**Written task:**
Rewrite the lines below, changing each "Instruction" to "Command" and leaving everything else as it is.

**Dataset rows:**
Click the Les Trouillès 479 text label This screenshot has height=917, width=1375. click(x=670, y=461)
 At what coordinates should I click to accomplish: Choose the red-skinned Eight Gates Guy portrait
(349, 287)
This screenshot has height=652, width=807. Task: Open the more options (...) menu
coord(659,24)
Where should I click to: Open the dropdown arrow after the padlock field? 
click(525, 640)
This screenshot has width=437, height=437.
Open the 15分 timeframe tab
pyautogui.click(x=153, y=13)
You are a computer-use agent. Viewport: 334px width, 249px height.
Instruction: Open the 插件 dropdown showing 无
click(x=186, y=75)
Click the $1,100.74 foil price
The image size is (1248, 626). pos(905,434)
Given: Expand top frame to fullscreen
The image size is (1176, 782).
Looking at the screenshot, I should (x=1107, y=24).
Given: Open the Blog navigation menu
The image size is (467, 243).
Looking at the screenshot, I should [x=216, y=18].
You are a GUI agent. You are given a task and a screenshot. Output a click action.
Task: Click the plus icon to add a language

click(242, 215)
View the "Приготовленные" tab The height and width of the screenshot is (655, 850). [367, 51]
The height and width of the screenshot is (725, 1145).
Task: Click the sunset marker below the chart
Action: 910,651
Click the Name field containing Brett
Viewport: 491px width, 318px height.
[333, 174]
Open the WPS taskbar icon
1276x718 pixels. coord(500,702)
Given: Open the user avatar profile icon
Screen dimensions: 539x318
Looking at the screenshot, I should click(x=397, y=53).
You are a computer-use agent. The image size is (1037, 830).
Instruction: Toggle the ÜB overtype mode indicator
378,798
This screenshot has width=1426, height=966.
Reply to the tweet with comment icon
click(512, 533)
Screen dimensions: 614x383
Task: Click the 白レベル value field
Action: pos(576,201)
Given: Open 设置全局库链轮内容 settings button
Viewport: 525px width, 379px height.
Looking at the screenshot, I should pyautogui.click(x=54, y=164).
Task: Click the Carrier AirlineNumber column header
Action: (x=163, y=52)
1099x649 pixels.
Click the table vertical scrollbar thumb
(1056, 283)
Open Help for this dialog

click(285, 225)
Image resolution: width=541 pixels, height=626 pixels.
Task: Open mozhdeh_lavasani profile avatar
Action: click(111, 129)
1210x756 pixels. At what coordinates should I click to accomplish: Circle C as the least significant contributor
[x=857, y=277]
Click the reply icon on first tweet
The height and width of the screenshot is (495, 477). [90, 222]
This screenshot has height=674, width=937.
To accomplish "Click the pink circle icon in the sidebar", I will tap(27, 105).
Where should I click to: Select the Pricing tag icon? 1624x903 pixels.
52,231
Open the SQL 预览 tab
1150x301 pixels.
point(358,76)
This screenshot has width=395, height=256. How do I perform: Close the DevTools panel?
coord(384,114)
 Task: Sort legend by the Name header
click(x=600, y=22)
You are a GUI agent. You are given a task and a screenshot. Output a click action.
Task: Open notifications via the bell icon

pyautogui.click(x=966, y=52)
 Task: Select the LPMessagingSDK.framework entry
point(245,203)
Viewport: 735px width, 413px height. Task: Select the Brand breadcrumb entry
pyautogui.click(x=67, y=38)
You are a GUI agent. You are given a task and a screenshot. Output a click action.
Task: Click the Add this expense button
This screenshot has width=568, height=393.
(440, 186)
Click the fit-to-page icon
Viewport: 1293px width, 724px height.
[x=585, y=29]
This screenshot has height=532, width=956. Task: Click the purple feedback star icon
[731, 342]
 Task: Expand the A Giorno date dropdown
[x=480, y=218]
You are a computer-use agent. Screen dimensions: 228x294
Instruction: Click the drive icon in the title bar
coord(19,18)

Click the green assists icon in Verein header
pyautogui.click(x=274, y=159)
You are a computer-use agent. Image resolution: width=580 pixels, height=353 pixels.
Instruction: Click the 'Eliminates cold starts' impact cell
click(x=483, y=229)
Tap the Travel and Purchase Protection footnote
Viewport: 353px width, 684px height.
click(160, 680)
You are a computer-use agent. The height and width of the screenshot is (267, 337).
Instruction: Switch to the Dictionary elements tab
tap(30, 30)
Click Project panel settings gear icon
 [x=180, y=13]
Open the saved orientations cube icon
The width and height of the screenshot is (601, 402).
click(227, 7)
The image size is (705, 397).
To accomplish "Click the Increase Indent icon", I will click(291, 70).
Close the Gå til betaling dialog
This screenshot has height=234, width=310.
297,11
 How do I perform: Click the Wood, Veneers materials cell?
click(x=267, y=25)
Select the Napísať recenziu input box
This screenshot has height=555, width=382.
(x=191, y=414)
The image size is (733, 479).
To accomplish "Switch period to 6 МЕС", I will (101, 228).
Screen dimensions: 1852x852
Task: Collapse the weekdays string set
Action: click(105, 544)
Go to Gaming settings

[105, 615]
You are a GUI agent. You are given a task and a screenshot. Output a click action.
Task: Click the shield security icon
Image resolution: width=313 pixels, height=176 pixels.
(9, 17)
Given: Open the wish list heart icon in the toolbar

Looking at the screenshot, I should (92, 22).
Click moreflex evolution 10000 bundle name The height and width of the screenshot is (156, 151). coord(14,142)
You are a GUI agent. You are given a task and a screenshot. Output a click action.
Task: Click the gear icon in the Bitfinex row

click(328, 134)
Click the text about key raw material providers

**Written response:**
Click the Les Trouillès 479 text label This screenshot has height=917, width=1375. click(x=670, y=461)
 At what coordinates should I click to accomplish: Choose the red-skinned Eight Gates Guy portrait
(349, 287)
This screenshot has height=652, width=807. Task: Open the more options (...) menu
coord(659,24)
Where should I click to: Open the dropdown arrow after the padlock field? 
click(525, 640)
This screenshot has width=437, height=437.
Open the 15分 timeframe tab
pyautogui.click(x=153, y=13)
You are a computer-use agent. Viewport: 334px width, 249px height.
Command: Open the 插件 dropdown showing 无
click(x=186, y=75)
Click the $1,100.74 foil price
The image size is (1248, 626). pos(905,434)
Given: Expand top frame to fullscreen
The image size is (1176, 782).
Looking at the screenshot, I should (x=1107, y=24).
Given: Open the Blog navigation menu
The image size is (467, 243).
Looking at the screenshot, I should [x=216, y=18].
You are a GUI agent. You are given a task and a screenshot. Output a click action.
Task: Click the plus icon to add a language

click(242, 215)
View the "Приготовленные" tab The height and width of the screenshot is (655, 850). [367, 51]
The height and width of the screenshot is (725, 1145).
Task: Click the sunset marker below the chart
Action: 910,651
Click the Name field containing Brett
Viewport: 491px width, 318px height.
[333, 174]
Open the WPS taskbar icon
1276x718 pixels. coord(500,702)
Given: Open the user avatar profile icon
Screen dimensions: 539x318
Looking at the screenshot, I should click(x=397, y=53).
You are a computer-use agent. The image size is (1037, 830).
Command: Toggle the ÜB overtype mode indicator
378,798
This screenshot has width=1426, height=966.
Reply to the tweet with comment icon
click(512, 533)
Screen dimensions: 614x383
Task: Click the 白レベル value field
Action: pos(576,201)
Given: Open 设置全局库链轮内容 settings button
Viewport: 525px width, 379px height.
Looking at the screenshot, I should pyautogui.click(x=54, y=164).
Task: Click the Carrier AirlineNumber column header
Action: (x=163, y=52)
1099x649 pixels.
Click the table vertical scrollbar thumb
(1056, 283)
Open Help for this dialog

click(285, 225)
Image resolution: width=541 pixels, height=626 pixels.
Task: Open mozhdeh_lavasani profile avatar
Action: click(111, 129)
1210x756 pixels. At what coordinates should I click to accomplish: Circle C as the least significant contributor
[x=857, y=277]
Click the reply icon on first tweet
The height and width of the screenshot is (495, 477). [90, 222]
This screenshot has height=674, width=937.
To accomplish "Click the pink circle icon in the sidebar", I will tap(27, 105).
Where should I click to: Select the Pricing tag icon? 1624x903 pixels.
52,231
Open the SQL 预览 tab
1150x301 pixels.
point(358,76)
This screenshot has width=395, height=256. How do I perform: Close the DevTools panel?
coord(384,114)
 Task: Sort legend by the Name header
click(x=600, y=22)
You are a GUI agent. You are given a task and a screenshot. Output a click action.
Task: Open notifications via the bell icon

pyautogui.click(x=966, y=52)
 Task: Select the LPMessagingSDK.framework entry
point(245,203)
Viewport: 735px width, 413px height. Task: Select the Brand breadcrumb entry
pyautogui.click(x=67, y=38)
You are a GUI agent. You are given a task and a screenshot. Output a click action.
Task: Click the Add this expense button
This screenshot has width=568, height=393.
(440, 186)
Click the fit-to-page icon
Viewport: 1293px width, 724px height.
[x=585, y=29]
This screenshot has height=532, width=956. Task: Click the purple feedback star icon
[731, 342]
 Task: Expand the A Giorno date dropdown
[x=480, y=218]
You are a computer-use agent. Screen dimensions: 228x294
Command: Click the drive icon in the title bar
coord(19,18)

Click the green assists icon in Verein header
pyautogui.click(x=274, y=159)
You are a computer-use agent. Image resolution: width=580 pixels, height=353 pixels.
Command: Click the 'Eliminates cold starts' impact cell
click(x=483, y=229)
Tap the Travel and Purchase Protection footnote
Viewport: 353px width, 684px height.
click(160, 680)
You are a computer-use agent. The height and width of the screenshot is (267, 337).
Command: Switch to the Dictionary elements tab
tap(30, 30)
Click Project panel settings gear icon
 [x=180, y=13]
Open the saved orientations cube icon
The width and height of the screenshot is (601, 402).
click(227, 7)
The image size is (705, 397).
To accomplish "Click the Increase Indent icon", I will click(291, 70).
Close the Gå til betaling dialog
This screenshot has height=234, width=310.
297,11
 How do I perform: Click the Wood, Veneers materials cell?
click(x=267, y=25)
Select the Napísať recenziu input box
This screenshot has height=555, width=382.
(x=191, y=414)
The image size is (733, 479).
To accomplish "Switch period to 6 МЕС", I will (101, 228).
Screen dimensions: 1852x852
Task: Collapse the weekdays string set
Action: click(105, 544)
Go to Gaming settings

[105, 615]
You are a GUI agent. You are given a task and a screenshot. Output a click action.
Task: Click the shield security icon
Image resolution: width=313 pixels, height=176 pixels.
(9, 17)
Given: Open the wish list heart icon in the toolbar

Looking at the screenshot, I should (92, 22).
Click moreflex evolution 10000 bundle name The height and width of the screenshot is (156, 151). coord(14,142)
You are a GUI agent. You are given a task and a screenshot. Output a click action.
Task: Click the gear icon in the Bitfinex row

click(328, 134)
Click the text about key raw material providers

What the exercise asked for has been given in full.